No surprise, really: What else is to be expected from a man who has spent 50 years in government? When the only tool you have is a hammer…
So far, his most memorable phrase is “C’mon, man!”, as if Jumblin’ Joe were so far ahead of you that he can’t be bothered to explain himself, when in fact the opposite is the case: he’s got nothing. Also, he likes to say, “here’s the deal,” a signal that he’s actually prepared to attempt to utter a coherent thought.
Whoever decides what he says is blessed with a blank slate. He’ll say and do anything. He’ll tell any lie they feed him, with the same enthusiasm. So far, their control has been pretty good.
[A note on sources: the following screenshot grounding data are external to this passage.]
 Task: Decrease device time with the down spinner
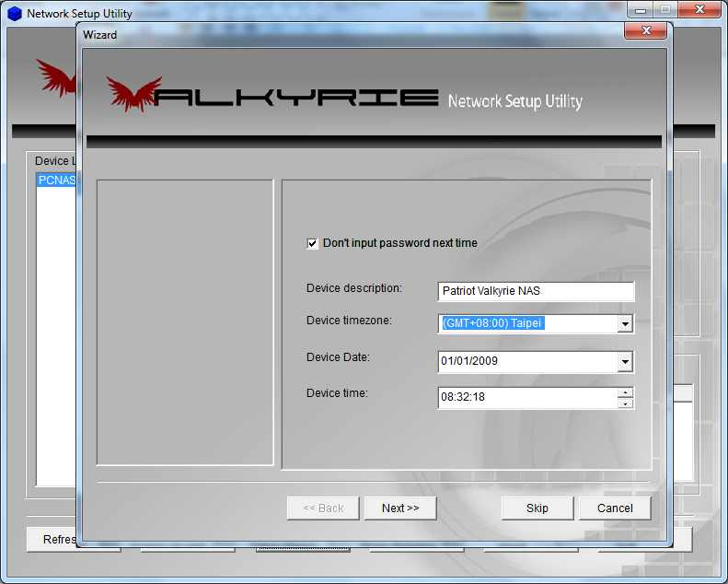[626, 403]
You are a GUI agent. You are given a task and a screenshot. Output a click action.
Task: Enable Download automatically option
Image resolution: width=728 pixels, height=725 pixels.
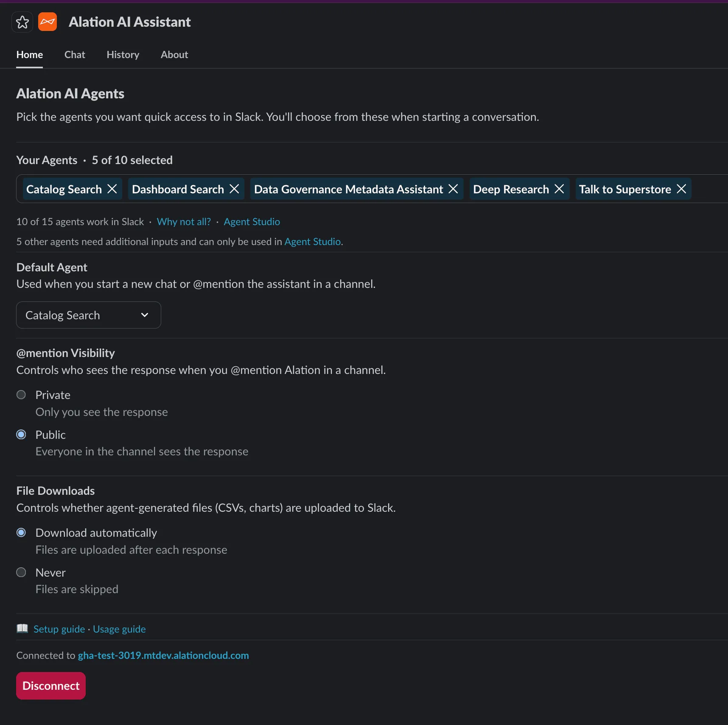[x=21, y=533]
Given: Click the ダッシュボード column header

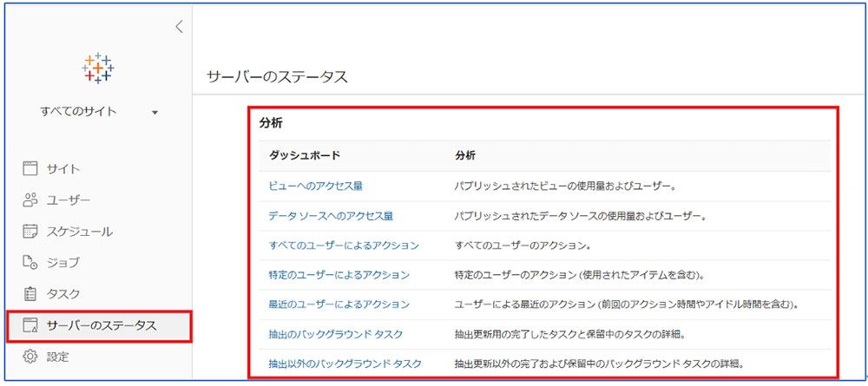Looking at the screenshot, I should point(305,155).
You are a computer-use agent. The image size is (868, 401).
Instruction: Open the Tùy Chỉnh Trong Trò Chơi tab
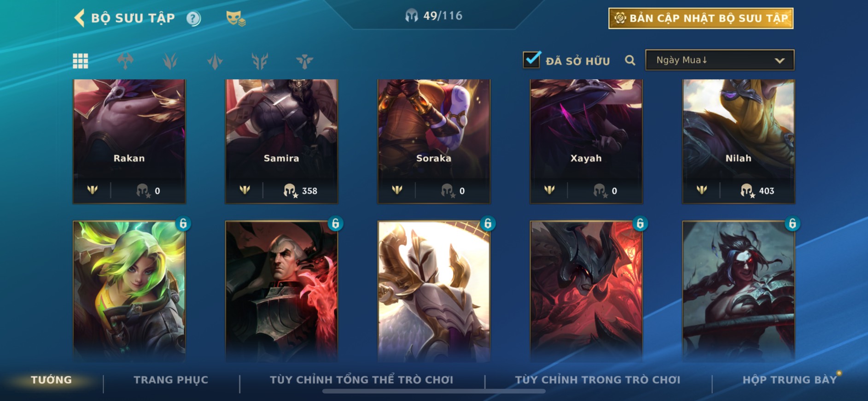click(x=597, y=380)
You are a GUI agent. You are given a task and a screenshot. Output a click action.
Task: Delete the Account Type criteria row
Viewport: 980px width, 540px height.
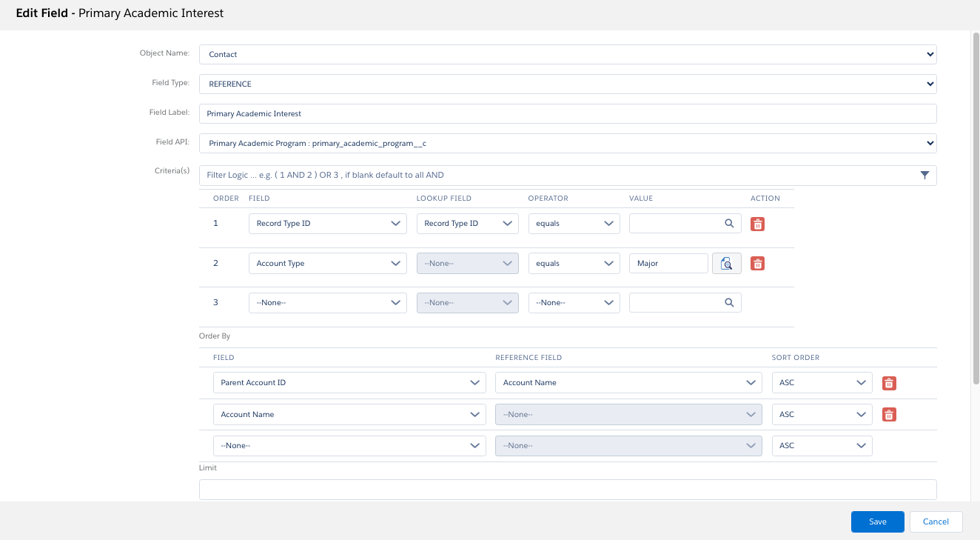[x=757, y=264]
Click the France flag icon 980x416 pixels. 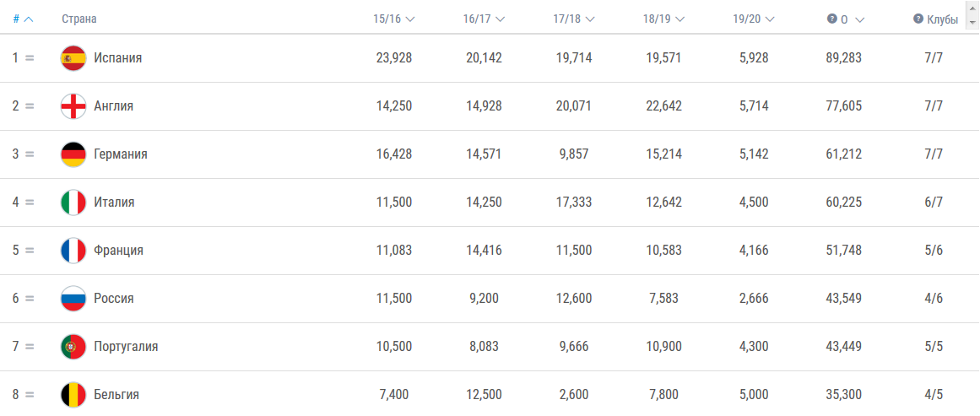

But not always. What exactly is the comparison between “Jim Crow” and “Jim Eagle” supposed to mean? That something is exponentially worse than separate drinking fountains, sitting in the back of the bus, terror, lynching, and all the other humiliations and atrocities of the real Jim Crow? I think he went bizarrely off-script and tried to create his own memorable slogan. Cringe.
(Yet another liberal language abuse: inapt, inept, fallaciously hyperbolic comparisons, repeated endlessly.)
Team Biden, you have infinitely more control than Trump’s handlers. I do not find that comforting.
That the President is a doddering puppet should be even more frightening than having the office occupied by a corrupt, pretend-patriotic autocrat, disturbing as that was. At least we knew who was running the country (sometimes). And we knew that at least some of his thoughts and words were his own.